Reclaiming redemptive analogies

Mamaindê is spoken by a small group in Brazil. Bible translation work has been done for these semi-nomadic people, as well as that a film about the life of Christ was dubbed into their language.  They are an oral preferenced people group and as such stories communicate, while written materials don’t have much value in their traditional worldview.  For the longest time there had been no interest in the Bible or the God of the Bible and the translation team was quite discouraged.  It happened during the dubbing of the video about Christ in Mamaindê when Jesus was teaching about the narrow and wide pathway.  This sparked an immediate interest for the Mamaindê, since their oral history talks about a wide and narrow pathway.  They knew that the wide pathway meant that when they died, that they would enter in the mouth of the giant Anaconda, which was devastating.  The alternative, the entrance through the narrow pathway, was lost by their ancestors.  Consequently they believed that everybody entered into the mouth of the giant Anaconda when they died.  Here was now a story from the Bible telling them about entering the narrow pathway, which would give them life.
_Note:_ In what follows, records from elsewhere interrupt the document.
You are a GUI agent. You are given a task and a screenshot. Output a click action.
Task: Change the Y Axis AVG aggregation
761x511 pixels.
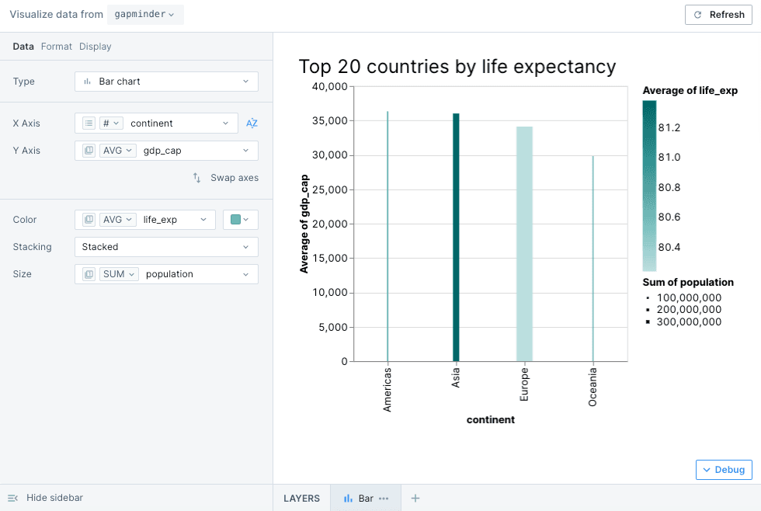point(119,151)
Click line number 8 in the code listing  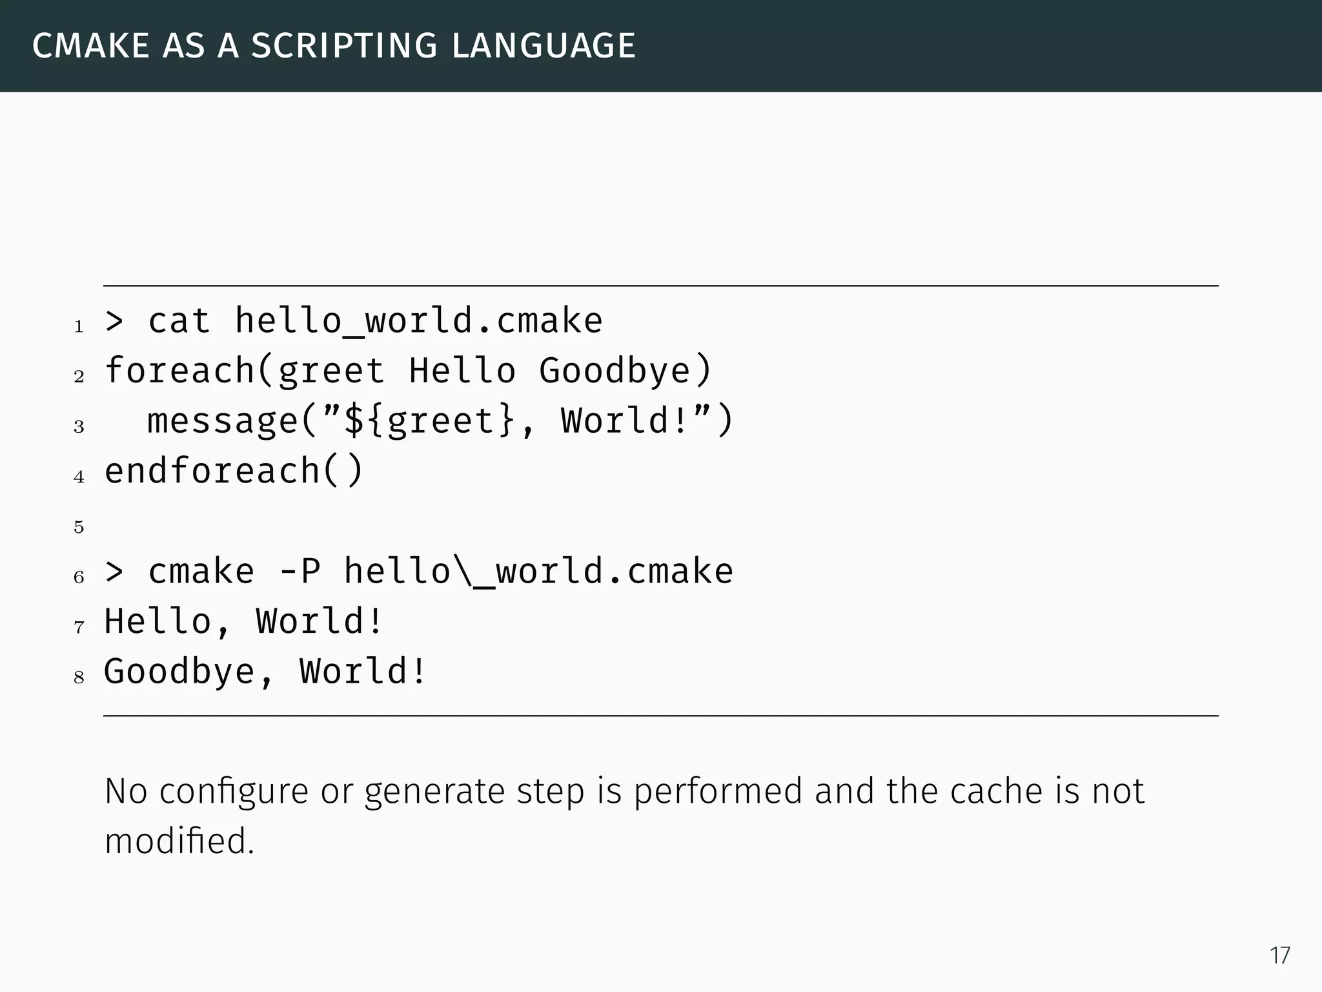click(79, 677)
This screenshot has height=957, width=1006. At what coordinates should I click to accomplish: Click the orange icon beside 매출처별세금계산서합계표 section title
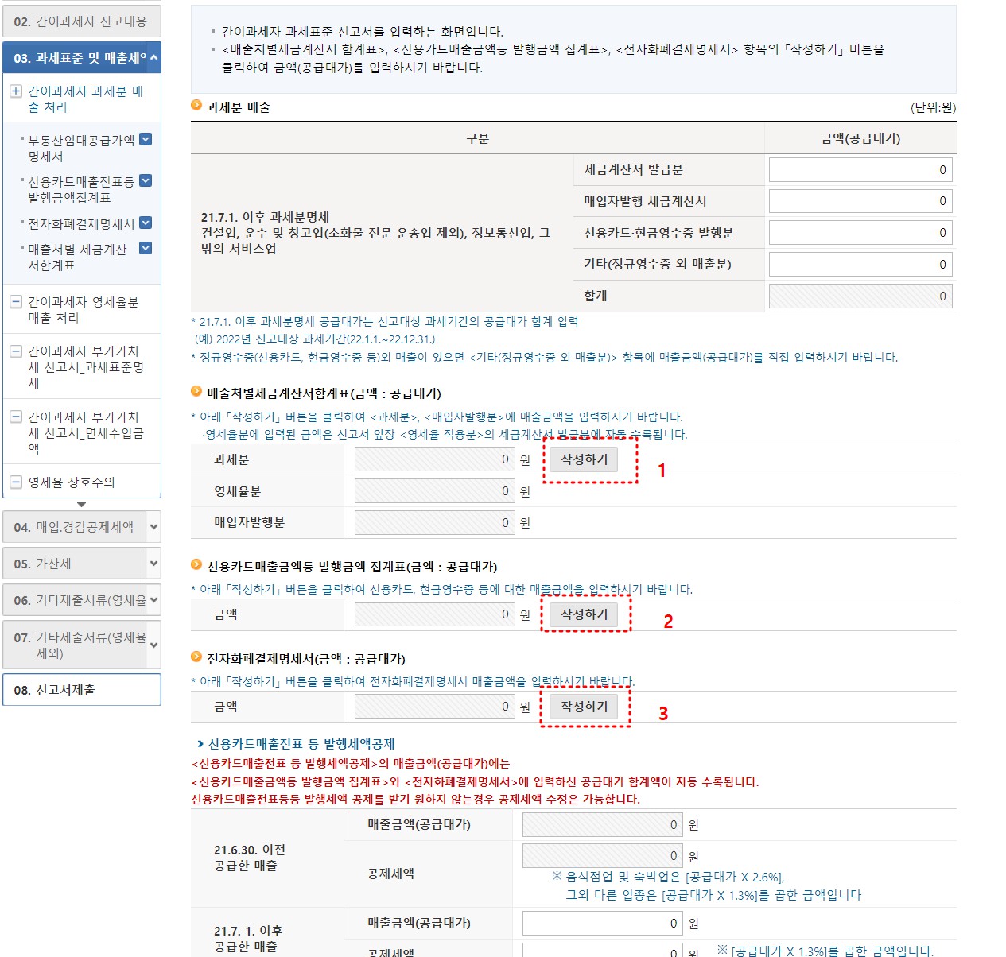(x=196, y=392)
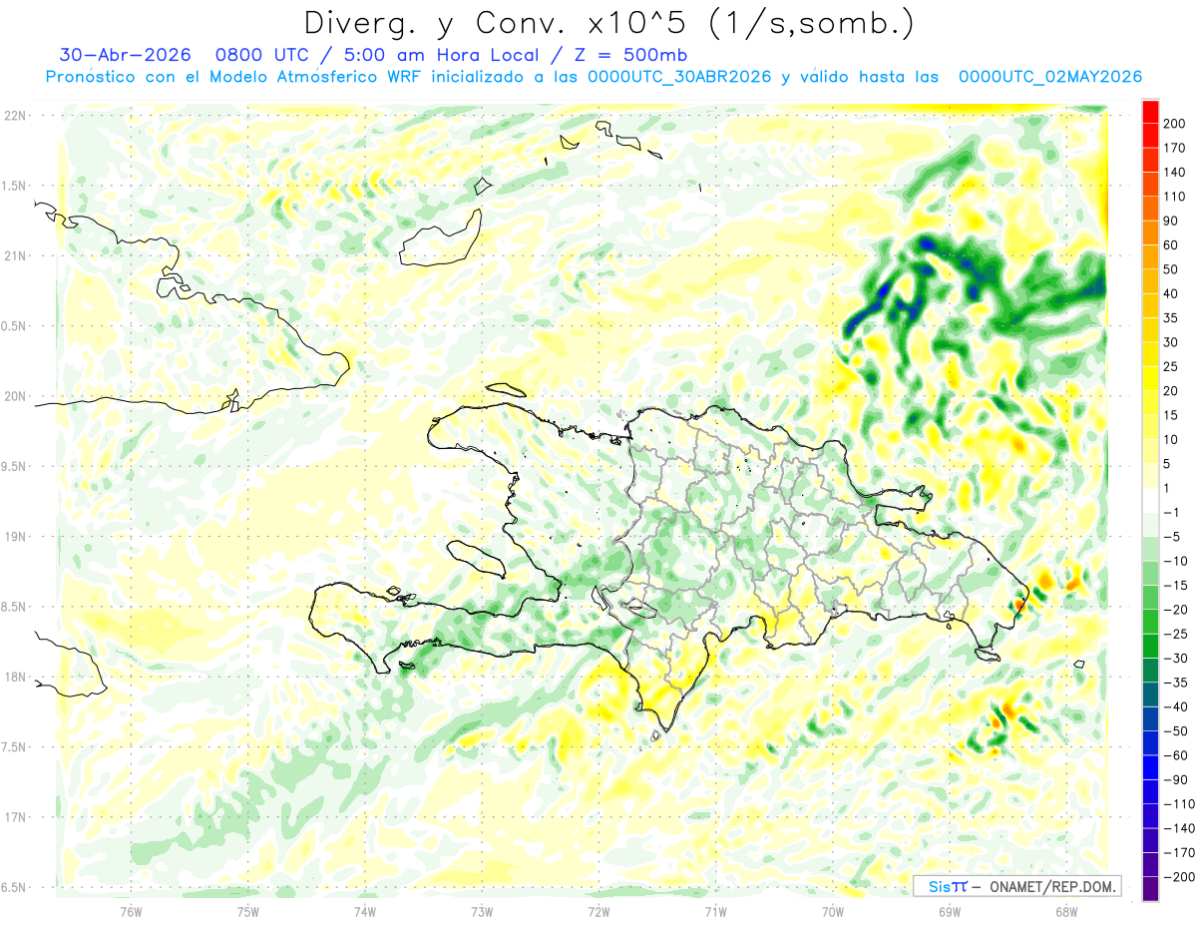The image size is (1197, 925).
Task: Click the 20N latitude axis label
Action: pyautogui.click(x=15, y=396)
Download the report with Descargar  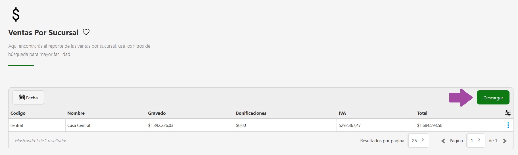[493, 98]
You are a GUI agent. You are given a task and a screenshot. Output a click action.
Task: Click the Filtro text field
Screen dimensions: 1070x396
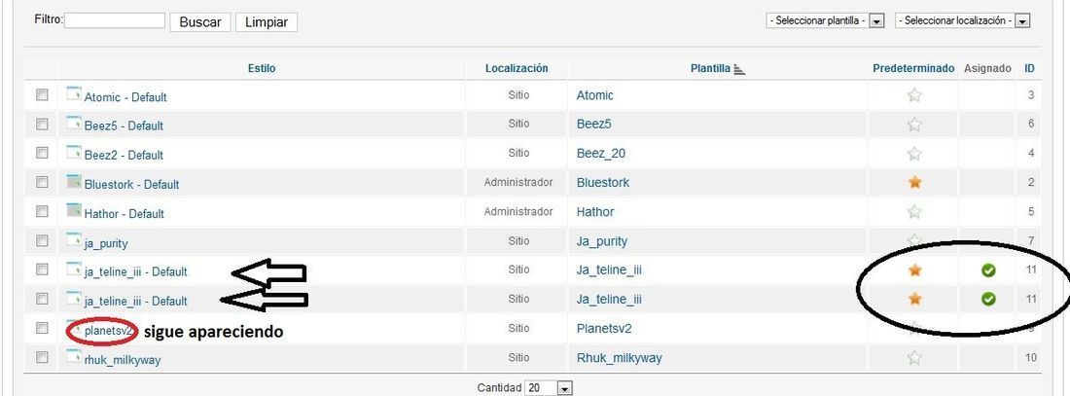pos(115,20)
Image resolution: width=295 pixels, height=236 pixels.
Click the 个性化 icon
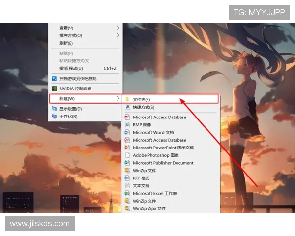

There are many stories of redemption through Biblical concepts being naturally already a part of the culture and worldview of people groups worldwide.  I probably could fill a book with examples, like this extract from a well-known story by Don Richardson as written in his book Peace Child. At one point while serving the Sawi people of Papua Indonesia three tribal villages were in constant battle. The Richardson family was considering leaving the area, so to keep them there, the Sawi people in the embattled villages came together and decided that they would make peace with their hated enemies. Ceremonies commenced that saw young children being exchanged between opposing villages. One man in particular ran toward his enemy's camp and literally gave his son to his hated foe. Observing this, Richardson wrote: "if a man would actually give his own son to his enemies, that man could be trusted!" From this rare picture came the analogy of God's sacrifice of his own Son and consequently the Sawi began to understand the teaching of the incarnation of Christ in the Gospel. 

Another sample was written up by Bob Creson, at one time the CEO of Wycliffe Bible Translators in the USA, and published on Wycliffe.net about the Hdi people of Cameroon.   In this example redemptive value was found in one little word making a world of difference.

‘Translator Lee Bramlett was confident that God had left His mark on the Hdi culture somewhere, but though he searched, he could not find it. Where was the footprint of God in the history or daily life of these Cameroonian people? What clue had He planted to let the Hdi know Who He was and how He wanted to relate to them? Then one night in a dream, God prompted Lee to look again at the Hdi word for love. Lee and his wife, Tammi, had learned that verbs in Hdi consistently end in one of three vowels. For almost every verb, they could find forms ending in i, a, and u. But when it came to the word for love, they could only find i and a. Why no u? Lee asked the Hdi translation committee, which included the most influential leaders in the community, “Could you ‘dvi’ your wife?” “Yes,” they said. That would mean that the wife had been loved but the love was gone. “Could you ‘dva’ your wife?” “Yes,” they said. That kind of love depended on the wife’s actions. She would be loved as long as she remained faithful and cared for her husband well. “Could you ‘dvu’ your wife?” Everyone laughed. “Of course not! If you said that, you would have to keep loving your wife no matter what she did, even if she never got you water, never made you meals. Even if she committed adultery, you would be compelled to just keep on loving her. No, we would never say ‘dvu.’ It just doesn’t exist.”

Lee sat quietly for a while, thinking about John 3:16, and then he asked, “Could God ‘dvu’ people?” There was complete silence for three or four minutes; then tears started to trickle down the weathered faces of these elderly men. Finally they responded. “Do you know what this would mean? This would mean that God kept loving us over and over, millennia after millennia, while all that time we rejected His great love. He is compelled to love us, even though we have sinned more than any people.”

One simple vowel and the meaning was changed from “I love you based on what you do and who you are,” to “I love you, based on who I am. I love you because of Me and NOT because of you.” God had encoded the story of His unconditional love right into their language. For centuries, the little word was there—unused but available, grammatically correct and quite understandable. When the word was finally spoken, it called into question their entire belief system. If God was like that, did they need the spirits of the ancestors to intercede for them? Did they need sorcery to relate to the spirits? Many decided the answer was no, and the number of Christ-followers quickly grew from a few hundred to several thousand.’

In one sense it is not difficult to understand that among every people there more than likely will be redemptive analogies… from the rediscovery of one simple word in a language to local worldview and cultural values that relate to Biblical values.  Even though the Bible never tells us that there are redemptive values in every culture, by virtue that they all stem from two people and after the flood to eight people, it helps us to see that cultural historical stories about the creation and the flood can easily find their original roots in accounts passed down from these people and these real events.  The stories typically have been changed, added to or even turned into myths or legends over time, so linking to them from a Biblical account can be a wonderful redemptive bridge. So, if people are open to the Biblical account, then the creation, flood stories, and other early time stories can become great redemptive bridges.